* _PROVIDED DATA_
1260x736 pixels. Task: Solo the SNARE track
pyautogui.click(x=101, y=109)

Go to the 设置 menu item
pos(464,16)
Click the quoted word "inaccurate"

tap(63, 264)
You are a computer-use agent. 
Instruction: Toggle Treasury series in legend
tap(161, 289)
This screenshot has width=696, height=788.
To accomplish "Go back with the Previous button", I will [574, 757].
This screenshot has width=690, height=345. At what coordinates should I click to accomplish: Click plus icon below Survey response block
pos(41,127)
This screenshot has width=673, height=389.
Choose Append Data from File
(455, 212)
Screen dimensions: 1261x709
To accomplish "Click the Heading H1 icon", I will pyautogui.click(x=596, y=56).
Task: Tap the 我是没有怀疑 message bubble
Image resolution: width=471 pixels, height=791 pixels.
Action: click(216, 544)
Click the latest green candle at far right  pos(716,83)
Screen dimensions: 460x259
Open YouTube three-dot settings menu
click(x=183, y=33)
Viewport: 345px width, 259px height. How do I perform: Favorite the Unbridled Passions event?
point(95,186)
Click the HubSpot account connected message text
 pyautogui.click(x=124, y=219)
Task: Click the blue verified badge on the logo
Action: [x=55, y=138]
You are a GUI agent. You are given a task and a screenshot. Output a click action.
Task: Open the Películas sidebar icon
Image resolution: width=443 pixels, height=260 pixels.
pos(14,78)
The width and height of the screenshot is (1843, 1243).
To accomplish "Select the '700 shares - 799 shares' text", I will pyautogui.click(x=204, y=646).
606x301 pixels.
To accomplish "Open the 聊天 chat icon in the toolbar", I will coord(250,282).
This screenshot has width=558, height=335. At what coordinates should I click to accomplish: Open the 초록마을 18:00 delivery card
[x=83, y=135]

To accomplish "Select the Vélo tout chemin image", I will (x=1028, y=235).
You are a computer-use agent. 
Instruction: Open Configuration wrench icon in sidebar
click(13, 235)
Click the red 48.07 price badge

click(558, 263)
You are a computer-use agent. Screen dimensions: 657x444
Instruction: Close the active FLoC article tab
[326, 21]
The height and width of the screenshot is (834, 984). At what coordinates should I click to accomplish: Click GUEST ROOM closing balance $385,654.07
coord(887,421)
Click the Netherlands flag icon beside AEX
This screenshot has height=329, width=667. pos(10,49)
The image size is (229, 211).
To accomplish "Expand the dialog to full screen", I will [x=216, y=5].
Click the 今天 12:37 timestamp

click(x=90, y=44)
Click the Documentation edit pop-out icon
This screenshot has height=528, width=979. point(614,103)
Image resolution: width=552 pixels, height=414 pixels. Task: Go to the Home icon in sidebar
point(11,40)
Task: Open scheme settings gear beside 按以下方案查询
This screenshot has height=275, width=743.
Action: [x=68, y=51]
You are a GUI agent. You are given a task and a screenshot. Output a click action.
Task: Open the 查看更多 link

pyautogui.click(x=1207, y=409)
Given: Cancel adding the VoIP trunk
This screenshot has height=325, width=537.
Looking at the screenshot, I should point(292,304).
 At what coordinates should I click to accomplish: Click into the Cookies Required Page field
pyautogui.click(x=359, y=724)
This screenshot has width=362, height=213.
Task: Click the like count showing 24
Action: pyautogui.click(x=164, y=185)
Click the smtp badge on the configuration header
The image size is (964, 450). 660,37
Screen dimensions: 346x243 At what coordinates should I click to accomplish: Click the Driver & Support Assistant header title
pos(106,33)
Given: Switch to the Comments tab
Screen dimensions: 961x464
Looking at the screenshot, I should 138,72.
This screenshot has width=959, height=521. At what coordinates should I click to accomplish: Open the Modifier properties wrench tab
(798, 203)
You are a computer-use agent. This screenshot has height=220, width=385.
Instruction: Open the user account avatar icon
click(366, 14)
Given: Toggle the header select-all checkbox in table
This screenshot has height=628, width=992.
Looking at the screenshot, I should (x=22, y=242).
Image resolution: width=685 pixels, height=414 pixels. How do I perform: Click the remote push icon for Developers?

* _WORK TASK_
For each line above that contains the word "will", copy that line.

* _ANSWER TO THIS PROBLEM_
To accomplish "Go back with the Previous button", I will [574, 757].
To accomplish "Click the Heading H1 icon", I will pyautogui.click(x=596, y=56).
To accomplish "Select the '700 shares - 799 shares' text", I will pyautogui.click(x=204, y=646).
To accomplish "Open the 聊天 chat icon in the toolbar", I will coord(250,282).
To accomplish "Select the Vélo tout chemin image", I will (x=1028, y=235).
To accomplish "Expand the dialog to full screen", I will [x=216, y=5].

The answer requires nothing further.